Ondřej Černoš commented on CASSANDRA-5391:
------------------------------------------

Update:

With SSTable compression switched off the bug disappears. When I run nodetool 
rebuild us-east on a Rackspace node, it fetches the data correctly and when I 
compare the md5 of the DB file on an AWS node (after flush and compaction), it 
is exactly the same as on the Rackspace node.
It means the problem is only with compressed SSTables, but the problem is 
independent on chosen compression algorithm. And only with SSL switched on for 
inter-DC communication.
                
> SSL problems with inter-DC communication
> ----------------------------------------
>
>                 Key: CASSANDRA-5391
>                 URL: https://issues.apache.org/jira/browse/CASSANDRA-5391
>             Project: Cassandra
>          Issue Type: Bug
>          Components: Core
>    Affects Versions: 1.2.3
>         Environment: $ /etc/alternatives/jre_1.6.0/bin/java -version
> java version "1.6.0_23"
> Java(TM) SE Runtime Environment (build 1.6.0_23-b05)

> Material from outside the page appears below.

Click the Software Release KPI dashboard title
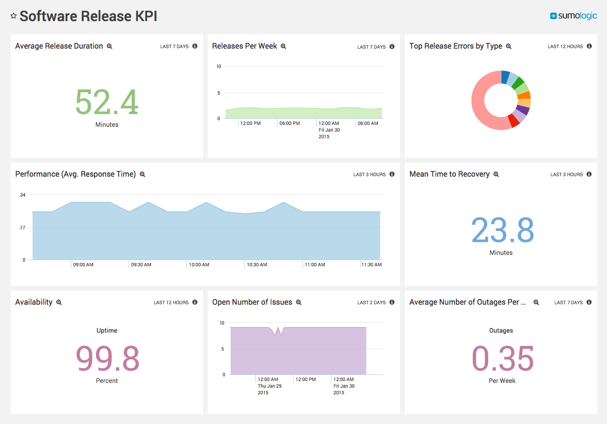Viewport: 607px width, 424px height. (88, 16)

> Java HotSpot(TM) 64-Bit Server VM (build 19.0-b09, mixed mode)
> $ uname -a
> Linux hostname 2.6.32-358.2.1.el6.x86_64 #1 SMP Tue Mar 12 14:18:09 CDT 2013 
> x86_64 x86_64 x86_64 GNU/Linux
> $ cat /etc/redhat-release 
> Scientific Linux release 6.3 (Carbon)
> $ facter | grep ec2
> ...
> ec2_placement => availability_zone=us-east-1d
> ...
> $ rpm -qi cassandra
> cassandra-1.2.3-1.el6.cmp1.noarch
> (custom built rpm from cassandra tarball distribution)
>            Reporter: Ondřej Černoš
>            Priority: Blocker
>
> I get SSL and snappy compression errors in multiple datacenter setup.

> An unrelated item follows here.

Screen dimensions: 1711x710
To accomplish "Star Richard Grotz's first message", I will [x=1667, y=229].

> The setup is simple: 3 nodes in AWS east, 3 nodes in Rackspace. I use 
> slightly modified Ec2MultiRegionSnitch in Rackspace (I just added a regex 
> able to parse the Rackspace/Openstack availability zone which happens to be 
> in unusual format).
> During {{nodetool rebuild}} tests I managed to (consistently) trigger the 
> following error:
> {noformat}
> 2013-03-19 12:42:16.059+0100 [Thread-13] [DEBUG] 
> IncomingTcpConnection.java(79) 
> org.apache.cassandra.net.IncomingTcpConnection: IOException reading from 
> socket; closing
> java.io.IOException: FAILED_TO_UNCOMPRESS(5)

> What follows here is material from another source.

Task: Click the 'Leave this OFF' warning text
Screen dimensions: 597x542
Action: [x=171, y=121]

>       at org.xerial.snappy.SnappyNative.throw_error(SnappyNative.java:78)
>       at org.xerial.snappy.SnappyNative.rawUncompress(Native Method)
>       at org.xerial.snappy.Snappy.rawUncompress(Snappy.java:391)
>       at 
> org.apache.cassandra.io.compress.SnappyCompressor.uncompress(SnappyCompressor.java:93)
>       at 
> org.apache.cassandra.streaming.compress.CompressedInputStream.decompress(CompressedInputStream.java:101)
>       at 
> org.apache.cassandra.streaming.compress.CompressedInputStream.read(CompressedInputStream.java:79)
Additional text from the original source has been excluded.